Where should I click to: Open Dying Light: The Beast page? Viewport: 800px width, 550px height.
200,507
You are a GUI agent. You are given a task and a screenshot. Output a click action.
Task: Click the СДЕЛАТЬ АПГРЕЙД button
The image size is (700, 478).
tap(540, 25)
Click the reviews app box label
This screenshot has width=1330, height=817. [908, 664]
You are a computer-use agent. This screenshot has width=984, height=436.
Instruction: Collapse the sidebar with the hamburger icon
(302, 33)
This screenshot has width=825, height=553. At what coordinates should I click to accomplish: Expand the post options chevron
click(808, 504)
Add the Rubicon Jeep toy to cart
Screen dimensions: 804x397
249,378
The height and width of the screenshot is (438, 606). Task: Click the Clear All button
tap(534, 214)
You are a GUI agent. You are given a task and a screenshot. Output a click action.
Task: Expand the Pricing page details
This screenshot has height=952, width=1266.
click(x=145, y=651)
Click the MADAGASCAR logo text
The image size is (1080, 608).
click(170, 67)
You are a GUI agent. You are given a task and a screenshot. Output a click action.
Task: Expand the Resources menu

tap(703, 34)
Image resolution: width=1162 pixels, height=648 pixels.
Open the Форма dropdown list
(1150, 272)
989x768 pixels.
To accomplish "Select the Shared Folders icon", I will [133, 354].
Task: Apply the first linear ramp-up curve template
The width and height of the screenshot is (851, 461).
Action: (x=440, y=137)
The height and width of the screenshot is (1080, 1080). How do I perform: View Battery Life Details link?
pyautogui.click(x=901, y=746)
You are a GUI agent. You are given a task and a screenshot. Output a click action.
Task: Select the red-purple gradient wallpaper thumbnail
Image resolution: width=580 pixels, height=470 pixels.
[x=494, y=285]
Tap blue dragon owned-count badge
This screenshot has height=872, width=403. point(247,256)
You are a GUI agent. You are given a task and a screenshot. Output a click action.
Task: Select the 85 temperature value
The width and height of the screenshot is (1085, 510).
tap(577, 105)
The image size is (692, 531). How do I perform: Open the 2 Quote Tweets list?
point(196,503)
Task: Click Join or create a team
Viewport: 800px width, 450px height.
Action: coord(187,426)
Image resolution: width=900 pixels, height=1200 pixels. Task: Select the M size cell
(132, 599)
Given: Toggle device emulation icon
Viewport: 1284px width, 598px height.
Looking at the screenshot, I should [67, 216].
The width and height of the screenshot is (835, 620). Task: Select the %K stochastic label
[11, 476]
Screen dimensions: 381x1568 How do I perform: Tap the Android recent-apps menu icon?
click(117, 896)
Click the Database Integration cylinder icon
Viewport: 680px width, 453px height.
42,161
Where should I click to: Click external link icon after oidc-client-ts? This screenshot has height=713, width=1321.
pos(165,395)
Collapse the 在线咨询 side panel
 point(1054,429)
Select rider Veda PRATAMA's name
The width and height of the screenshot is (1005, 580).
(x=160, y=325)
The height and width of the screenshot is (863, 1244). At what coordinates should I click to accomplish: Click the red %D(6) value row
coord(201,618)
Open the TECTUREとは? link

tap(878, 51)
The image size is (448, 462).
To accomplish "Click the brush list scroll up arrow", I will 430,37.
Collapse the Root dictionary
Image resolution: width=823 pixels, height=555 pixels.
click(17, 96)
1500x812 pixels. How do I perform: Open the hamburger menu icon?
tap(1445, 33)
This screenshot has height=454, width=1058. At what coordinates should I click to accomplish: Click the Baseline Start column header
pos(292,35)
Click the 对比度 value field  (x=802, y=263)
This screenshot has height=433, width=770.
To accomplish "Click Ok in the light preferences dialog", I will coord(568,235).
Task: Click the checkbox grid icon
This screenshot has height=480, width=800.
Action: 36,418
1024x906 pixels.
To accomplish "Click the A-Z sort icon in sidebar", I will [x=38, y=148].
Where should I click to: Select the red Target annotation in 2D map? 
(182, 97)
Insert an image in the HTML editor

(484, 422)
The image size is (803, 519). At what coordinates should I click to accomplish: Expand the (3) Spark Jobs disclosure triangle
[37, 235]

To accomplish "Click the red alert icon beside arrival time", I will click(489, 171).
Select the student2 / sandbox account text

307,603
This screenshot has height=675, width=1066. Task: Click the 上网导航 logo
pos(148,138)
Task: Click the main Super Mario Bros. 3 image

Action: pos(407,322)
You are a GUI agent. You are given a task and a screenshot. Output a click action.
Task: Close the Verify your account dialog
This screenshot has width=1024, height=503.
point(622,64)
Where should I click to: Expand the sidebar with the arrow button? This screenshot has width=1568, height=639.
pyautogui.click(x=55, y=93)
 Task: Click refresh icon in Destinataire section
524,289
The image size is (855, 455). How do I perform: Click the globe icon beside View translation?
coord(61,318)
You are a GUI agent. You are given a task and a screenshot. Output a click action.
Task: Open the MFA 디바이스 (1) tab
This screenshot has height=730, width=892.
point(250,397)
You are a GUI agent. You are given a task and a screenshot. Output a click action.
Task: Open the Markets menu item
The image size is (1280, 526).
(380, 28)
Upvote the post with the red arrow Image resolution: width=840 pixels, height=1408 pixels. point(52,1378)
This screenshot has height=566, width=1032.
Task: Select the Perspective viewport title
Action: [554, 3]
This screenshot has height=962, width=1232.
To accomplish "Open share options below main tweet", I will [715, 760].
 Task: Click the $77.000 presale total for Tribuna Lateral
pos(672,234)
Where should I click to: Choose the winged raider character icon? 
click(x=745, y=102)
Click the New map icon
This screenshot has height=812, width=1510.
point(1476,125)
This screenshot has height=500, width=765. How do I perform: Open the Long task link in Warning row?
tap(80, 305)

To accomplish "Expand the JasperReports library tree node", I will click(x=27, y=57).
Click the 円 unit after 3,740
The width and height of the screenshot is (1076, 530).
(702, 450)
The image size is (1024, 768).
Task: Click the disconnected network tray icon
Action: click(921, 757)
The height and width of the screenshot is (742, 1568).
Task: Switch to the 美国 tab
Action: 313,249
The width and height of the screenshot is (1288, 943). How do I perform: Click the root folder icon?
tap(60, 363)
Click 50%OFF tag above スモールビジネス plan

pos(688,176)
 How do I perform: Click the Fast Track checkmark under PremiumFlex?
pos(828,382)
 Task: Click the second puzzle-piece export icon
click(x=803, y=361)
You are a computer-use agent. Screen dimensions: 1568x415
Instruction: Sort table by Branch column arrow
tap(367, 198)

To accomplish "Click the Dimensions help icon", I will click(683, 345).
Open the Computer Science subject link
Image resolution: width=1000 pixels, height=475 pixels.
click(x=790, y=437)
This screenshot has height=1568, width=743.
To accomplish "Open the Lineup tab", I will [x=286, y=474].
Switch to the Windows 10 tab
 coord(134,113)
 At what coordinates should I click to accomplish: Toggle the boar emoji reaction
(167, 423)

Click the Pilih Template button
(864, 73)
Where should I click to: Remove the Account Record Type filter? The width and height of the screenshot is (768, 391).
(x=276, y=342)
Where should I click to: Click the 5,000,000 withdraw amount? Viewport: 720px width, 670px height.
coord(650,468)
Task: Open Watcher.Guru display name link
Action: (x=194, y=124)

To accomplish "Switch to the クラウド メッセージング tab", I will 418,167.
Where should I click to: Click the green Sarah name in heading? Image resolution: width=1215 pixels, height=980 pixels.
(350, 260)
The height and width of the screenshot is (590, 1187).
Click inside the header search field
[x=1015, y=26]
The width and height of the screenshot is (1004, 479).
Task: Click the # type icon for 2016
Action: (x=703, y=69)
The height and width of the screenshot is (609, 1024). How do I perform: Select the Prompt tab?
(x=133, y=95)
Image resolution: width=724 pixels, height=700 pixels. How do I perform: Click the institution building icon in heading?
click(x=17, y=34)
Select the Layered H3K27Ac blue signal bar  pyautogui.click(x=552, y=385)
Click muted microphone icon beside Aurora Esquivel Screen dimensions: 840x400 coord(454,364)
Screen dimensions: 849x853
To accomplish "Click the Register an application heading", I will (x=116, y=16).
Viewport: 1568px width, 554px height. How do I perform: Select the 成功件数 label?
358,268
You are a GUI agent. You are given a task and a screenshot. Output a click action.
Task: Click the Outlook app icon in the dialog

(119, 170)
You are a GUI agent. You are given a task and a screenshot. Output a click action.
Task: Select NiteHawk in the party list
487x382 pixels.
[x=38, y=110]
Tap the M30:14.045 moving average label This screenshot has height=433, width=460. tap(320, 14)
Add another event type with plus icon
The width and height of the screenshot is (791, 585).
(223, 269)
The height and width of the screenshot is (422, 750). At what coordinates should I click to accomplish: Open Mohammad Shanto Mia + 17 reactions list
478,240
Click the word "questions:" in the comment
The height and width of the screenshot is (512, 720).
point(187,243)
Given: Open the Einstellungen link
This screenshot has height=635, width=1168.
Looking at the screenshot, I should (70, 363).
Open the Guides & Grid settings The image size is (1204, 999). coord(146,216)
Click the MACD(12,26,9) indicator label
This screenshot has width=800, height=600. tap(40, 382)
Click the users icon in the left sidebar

_ _ _ _ _

_What is expected_
In the listing above, find the line containing "This screenshot has width=1024, height=503." and the line containing "Task: Open the MFA 디바이스 (1) tab", then quote both, plus every line between them, exactly as written.

_Solution to the exercise_
This screenshot has width=1024, height=503.
point(622,64)
Where should I click to: Expand the sidebar with the arrow button? This screenshot has width=1568, height=639.
pyautogui.click(x=55, y=93)
 Task: Click refresh icon in Destinataire section
524,289
The image size is (855, 455). How do I perform: Click the globe icon beside View translation?
coord(61,318)
You are a GUI agent. You are given a task and a screenshot. Output a click action.
Task: Open the MFA 디바이스 (1) tab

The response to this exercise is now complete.